The general issue is that on a modern multiprocessor system, load and store instructions may become visible to other cores in a different order than program order. Out-of-order execution is one way in which this can happen, but there are others.
For instance, you could have a CPU which executes and retires all instructions in strict program order, but when it does a store instruction, instead of committing it to L1 cache immediately, it puts it in a store buffer to be written to cache later. The store buffer could be designed to write out stores in a different order than they came in; for instance, if a first store misses L1 cache but a second one would hit, you could save time by writing out the second one while waiting for the first one's cache line to load.
Or, even if the store buffer doesn't reorder, you could have a situation where, while a store is still waiting in the store buffer, the CPU executes a load instruction that came later in program order. Other cores will thus see the load happening before the store. This is the situation with x86, for instance.

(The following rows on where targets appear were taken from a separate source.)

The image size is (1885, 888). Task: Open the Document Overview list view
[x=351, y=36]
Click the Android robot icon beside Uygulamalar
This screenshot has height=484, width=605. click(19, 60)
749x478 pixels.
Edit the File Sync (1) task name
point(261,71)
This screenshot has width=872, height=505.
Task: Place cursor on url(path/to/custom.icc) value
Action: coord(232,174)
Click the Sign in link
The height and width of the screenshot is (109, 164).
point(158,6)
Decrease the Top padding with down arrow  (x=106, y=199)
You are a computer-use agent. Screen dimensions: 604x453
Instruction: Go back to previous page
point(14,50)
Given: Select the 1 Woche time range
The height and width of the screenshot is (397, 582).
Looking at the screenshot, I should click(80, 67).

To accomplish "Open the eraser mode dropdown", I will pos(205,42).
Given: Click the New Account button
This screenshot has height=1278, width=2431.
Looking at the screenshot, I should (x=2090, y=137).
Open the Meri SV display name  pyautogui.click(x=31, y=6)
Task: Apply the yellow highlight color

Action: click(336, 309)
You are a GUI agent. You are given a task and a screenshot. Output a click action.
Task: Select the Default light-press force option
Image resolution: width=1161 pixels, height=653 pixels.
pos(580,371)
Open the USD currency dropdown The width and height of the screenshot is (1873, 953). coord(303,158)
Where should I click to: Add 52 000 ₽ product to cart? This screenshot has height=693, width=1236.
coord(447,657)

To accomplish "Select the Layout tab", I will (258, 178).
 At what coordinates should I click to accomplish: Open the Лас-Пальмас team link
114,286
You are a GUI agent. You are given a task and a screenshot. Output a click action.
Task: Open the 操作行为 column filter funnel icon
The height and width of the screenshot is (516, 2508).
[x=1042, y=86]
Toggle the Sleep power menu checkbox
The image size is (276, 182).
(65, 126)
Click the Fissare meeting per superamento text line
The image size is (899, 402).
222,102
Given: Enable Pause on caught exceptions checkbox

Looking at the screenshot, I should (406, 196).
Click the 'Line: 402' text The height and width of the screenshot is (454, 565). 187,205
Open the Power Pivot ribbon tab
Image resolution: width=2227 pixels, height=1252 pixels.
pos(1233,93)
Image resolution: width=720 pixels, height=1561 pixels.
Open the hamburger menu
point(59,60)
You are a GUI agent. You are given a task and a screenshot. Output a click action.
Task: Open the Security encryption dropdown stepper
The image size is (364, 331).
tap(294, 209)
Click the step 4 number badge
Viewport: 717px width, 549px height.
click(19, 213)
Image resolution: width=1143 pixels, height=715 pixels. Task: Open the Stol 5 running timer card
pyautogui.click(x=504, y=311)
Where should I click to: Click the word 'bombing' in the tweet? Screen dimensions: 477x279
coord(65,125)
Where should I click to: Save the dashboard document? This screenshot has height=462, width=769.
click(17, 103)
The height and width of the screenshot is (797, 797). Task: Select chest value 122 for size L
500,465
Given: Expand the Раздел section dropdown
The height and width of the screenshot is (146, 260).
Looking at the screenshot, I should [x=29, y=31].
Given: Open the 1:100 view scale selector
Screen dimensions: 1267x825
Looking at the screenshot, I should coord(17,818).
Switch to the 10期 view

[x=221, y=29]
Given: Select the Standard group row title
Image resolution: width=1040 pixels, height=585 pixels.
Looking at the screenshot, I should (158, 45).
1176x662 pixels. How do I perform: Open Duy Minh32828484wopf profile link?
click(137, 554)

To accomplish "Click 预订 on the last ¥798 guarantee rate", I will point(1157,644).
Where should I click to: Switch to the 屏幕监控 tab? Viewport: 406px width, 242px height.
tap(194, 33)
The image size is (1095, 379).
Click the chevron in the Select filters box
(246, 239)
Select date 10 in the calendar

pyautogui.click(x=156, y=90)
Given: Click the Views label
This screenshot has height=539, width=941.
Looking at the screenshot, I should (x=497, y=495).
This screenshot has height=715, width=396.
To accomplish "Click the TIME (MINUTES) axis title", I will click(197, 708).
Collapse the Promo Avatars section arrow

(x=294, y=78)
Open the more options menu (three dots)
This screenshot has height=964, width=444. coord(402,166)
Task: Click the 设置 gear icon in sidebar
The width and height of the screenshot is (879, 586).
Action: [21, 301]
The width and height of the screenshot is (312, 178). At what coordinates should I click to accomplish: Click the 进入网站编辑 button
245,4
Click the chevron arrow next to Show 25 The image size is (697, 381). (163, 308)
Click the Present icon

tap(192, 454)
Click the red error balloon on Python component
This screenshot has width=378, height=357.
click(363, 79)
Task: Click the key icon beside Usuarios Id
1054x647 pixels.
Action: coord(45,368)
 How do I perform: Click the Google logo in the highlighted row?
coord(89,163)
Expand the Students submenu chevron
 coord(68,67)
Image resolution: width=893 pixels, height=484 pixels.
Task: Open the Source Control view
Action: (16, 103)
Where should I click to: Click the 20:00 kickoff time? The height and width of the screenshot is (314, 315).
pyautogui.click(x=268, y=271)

The memory ordering model defines, in an abstract way, what the programmer is entitled to expect about the order in which loads and stores become visible to other cores (or hardware, etc). It also usually specifies how the programmer can gain stronger guarantees when needed (e.g. by executing barrier instructions). The CPU then has to be designed to provide the defined behavior, which may place constraints on the features it can include. For instance, if the architecture promises TSO, the CPU probably can't include a store buffer that's capable of reordering, unless they manage to do it in such a clever way that the reordering can never be noticed by other cores.